How many times has a prospect stood you up? Have many times have your prospects ghosted you? This is a full guide about how to get prospects to stop ghosting you.
You had a sales call with a prospect, sent a proposal, and then what happened?
You wait a day, send an email, and still nothing.
You wait another day and give them a call… still nothing.
You continue to follow up a few more times, and then finally, you conclude that you’ve been ghosted.
So, why didn’t this prospect just let you know that they weren’t interested?
Why did the prospect ghost you and what can you do about it?
Based on my experience, it all boils down to a few points.
Three reasons why you’re being ghosted by prospects.
1. They wanted to use your information as competitive research, but they were not actually interested in your services. They wanted some insight into what you offer and the price of your offering to either compare it to someone else that they plan on working with or to compare to what they plan to have someone do internally.
2. They are embarrassed that they can’t say ‘yes’ right now.
These people like the idea of your product or serving offering and would like to go forward with it, but rather than being honest and saying, “I can’t afford that right now,” they are embarrassed and ghost.
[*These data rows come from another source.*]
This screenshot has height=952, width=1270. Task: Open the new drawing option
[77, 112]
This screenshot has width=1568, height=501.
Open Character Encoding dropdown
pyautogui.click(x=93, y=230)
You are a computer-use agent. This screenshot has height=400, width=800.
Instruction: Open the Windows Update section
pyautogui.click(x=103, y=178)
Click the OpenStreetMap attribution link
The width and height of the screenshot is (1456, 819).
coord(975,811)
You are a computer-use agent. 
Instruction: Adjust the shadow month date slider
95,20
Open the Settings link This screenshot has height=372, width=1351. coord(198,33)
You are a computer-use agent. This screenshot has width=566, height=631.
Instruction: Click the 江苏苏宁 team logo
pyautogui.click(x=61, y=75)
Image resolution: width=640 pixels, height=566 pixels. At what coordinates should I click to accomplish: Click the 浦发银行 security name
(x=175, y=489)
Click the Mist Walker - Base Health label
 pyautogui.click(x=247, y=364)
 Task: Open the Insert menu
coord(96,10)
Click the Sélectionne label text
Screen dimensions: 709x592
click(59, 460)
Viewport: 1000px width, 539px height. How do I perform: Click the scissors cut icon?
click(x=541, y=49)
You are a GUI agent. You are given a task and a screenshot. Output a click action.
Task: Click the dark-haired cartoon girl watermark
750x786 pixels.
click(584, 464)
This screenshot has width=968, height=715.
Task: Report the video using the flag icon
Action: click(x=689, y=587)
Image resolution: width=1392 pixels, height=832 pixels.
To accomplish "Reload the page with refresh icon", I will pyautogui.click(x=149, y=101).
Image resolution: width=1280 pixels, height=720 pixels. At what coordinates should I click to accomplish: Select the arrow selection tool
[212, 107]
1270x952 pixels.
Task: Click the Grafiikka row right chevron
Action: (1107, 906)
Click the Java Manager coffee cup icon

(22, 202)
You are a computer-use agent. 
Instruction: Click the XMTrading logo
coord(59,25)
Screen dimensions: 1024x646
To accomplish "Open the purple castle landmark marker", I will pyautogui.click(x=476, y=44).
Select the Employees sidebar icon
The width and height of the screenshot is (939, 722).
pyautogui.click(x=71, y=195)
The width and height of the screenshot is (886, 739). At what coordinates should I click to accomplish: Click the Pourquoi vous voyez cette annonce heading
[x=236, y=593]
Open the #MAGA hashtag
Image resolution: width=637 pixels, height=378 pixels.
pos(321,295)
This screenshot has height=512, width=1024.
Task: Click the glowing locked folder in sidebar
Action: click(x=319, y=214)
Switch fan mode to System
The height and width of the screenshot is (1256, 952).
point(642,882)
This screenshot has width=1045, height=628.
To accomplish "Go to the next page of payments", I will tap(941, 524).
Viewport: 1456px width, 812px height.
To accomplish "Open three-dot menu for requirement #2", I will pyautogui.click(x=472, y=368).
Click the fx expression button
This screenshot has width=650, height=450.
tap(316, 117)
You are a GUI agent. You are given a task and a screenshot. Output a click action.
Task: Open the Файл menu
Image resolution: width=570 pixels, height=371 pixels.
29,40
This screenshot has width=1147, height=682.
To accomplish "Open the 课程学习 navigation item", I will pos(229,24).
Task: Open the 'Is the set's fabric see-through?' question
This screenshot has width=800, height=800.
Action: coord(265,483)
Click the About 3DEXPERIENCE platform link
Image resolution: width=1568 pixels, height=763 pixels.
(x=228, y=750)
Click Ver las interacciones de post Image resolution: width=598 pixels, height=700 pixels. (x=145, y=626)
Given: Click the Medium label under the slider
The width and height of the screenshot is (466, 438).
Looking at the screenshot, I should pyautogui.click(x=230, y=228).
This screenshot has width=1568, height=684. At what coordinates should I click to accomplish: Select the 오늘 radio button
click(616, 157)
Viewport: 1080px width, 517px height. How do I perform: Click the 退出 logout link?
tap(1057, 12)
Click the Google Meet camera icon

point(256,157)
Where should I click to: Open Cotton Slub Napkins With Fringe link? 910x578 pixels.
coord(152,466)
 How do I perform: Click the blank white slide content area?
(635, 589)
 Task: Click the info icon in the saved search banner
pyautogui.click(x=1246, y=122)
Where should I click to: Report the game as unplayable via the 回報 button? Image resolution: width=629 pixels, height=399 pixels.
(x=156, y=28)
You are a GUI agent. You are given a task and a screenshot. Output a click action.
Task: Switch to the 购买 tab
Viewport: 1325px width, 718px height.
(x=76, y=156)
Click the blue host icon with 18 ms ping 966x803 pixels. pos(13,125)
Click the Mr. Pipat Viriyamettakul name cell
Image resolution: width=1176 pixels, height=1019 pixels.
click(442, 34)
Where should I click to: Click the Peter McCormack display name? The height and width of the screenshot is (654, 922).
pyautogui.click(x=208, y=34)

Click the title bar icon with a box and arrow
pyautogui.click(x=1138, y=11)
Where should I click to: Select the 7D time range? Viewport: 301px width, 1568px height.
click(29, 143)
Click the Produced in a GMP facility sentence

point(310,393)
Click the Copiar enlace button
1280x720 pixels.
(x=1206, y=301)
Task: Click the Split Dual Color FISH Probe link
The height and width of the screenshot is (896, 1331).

3. They aren’t actually committed.
The idea of what your product or service offering sounds great, but they aren’t ready to make the change they need to make to move forward. Change is uncomfortable, and if you offer any coaching or consulting service, you probably encounter these people more often than you’d like.
So, what can you do about prospects who ghosts you?
While you can’t eliminate them completely, I’ve found this process can help you eliminate a vast majority of them.
Here’s what you should do.
Step 1. Never send a proposal over to the client to review at their leisure.
Repeat after me:
I will never send a proposal to a prospect without having them on the phone (or Zoom call).
By the prospect saying to send over a proposal for them to look it over, that’s often just a way for them to get out of the sales call.
Think about how easy it is to say, “Oh yeah, just send me over a proposal and then look it over.”
If a prospect wants you to send a proposal, then I want you to ask when they have time to walk through it TOGETHER.
If they are serious, they will be happy to set up a time to discuss further.
Once you have this time set, go through the proposal together, and when the client says it sounds good, have them sign and collect payment information right away.
Let’s review how this solves the ghosting problems identified above:
1. Setting up a meeting to go through the proposal together and then collecting their payment on the phone is an immense pain for those just wanting to collect information about your services. You’re making them schedule another appointment, and you’re also not going to just leave them the proposal to “think over.”
Are they still getting information about your services to use as competitive research? Sure, but this is a lot more inconvenient for them. Explaining to them your process of walking through the proposal together will probably turn a lot of them off.
2. When they’re too embarrassed to say no, they most likely will not want to have another call to walk through a proposal together. If they go as far to tell you they’ll do this meeting, they’ll likely ghost the meeting. While getting ghosting for a meeting isn’t fun, at least you don’t have an outstanding proposal.
3. Similar to number 2 above, if they aren’t actually committed, they sure as heck will not want to walk through a proposal together where the next step is committing to getting started.
All right, so now you understand the importance of not sending contracts over, what’s next?
Step 2. Never get off the phone with a prospect without scheduling the next touchpoint.
If a prospect has some genuine concerns or isn’t the decision maker, they may need some more time.Time is okay, but time without a definite end to an answer is not okay.
If a prospect is in the “thinking it over phase” by the time the call is over, then schedule the next follow up call during this initial call.
I am not sure where I first heard the saying, “people buy based upon emotions and then rationalize with logic after,” but this is so true. The sooner this follow-up call, the better. You don’t want your prospect to get into the logic phase because (remember) people buy based upon emotions.
Step 3. Ask prospects for a ‘no.’
Ask prospects to be honest with you and let them know a ‘no’ is totally okay. Give them permission to say ‘no.’ I know this may feel funny, but once you get used to it, you’ll see how powerful it is.
I would SO much rather be told a ‘no’ than have to send a series of follow-up emails, calls, text messages, etc. No one likes hunting people down, and you can avoid having to do so with this simple question.
Plus, you’ll find a lot of times, when you ask this question, you get to the root of what’s really holding them back. This is important to talk through so you can properly handle any objectives and roadblocks when it comes to them using your services.
Now, after all that information, let’s recap the three ways to avoid being ghosted:
- Never send a proposal over for a prospect to review.
- Never get off the phone without scheduling the next touchpoint.
- Ask the prospect to be honest with you, and tell them a ‘no’ is totally okay.
Give these these the tips a try and let me know if they help you!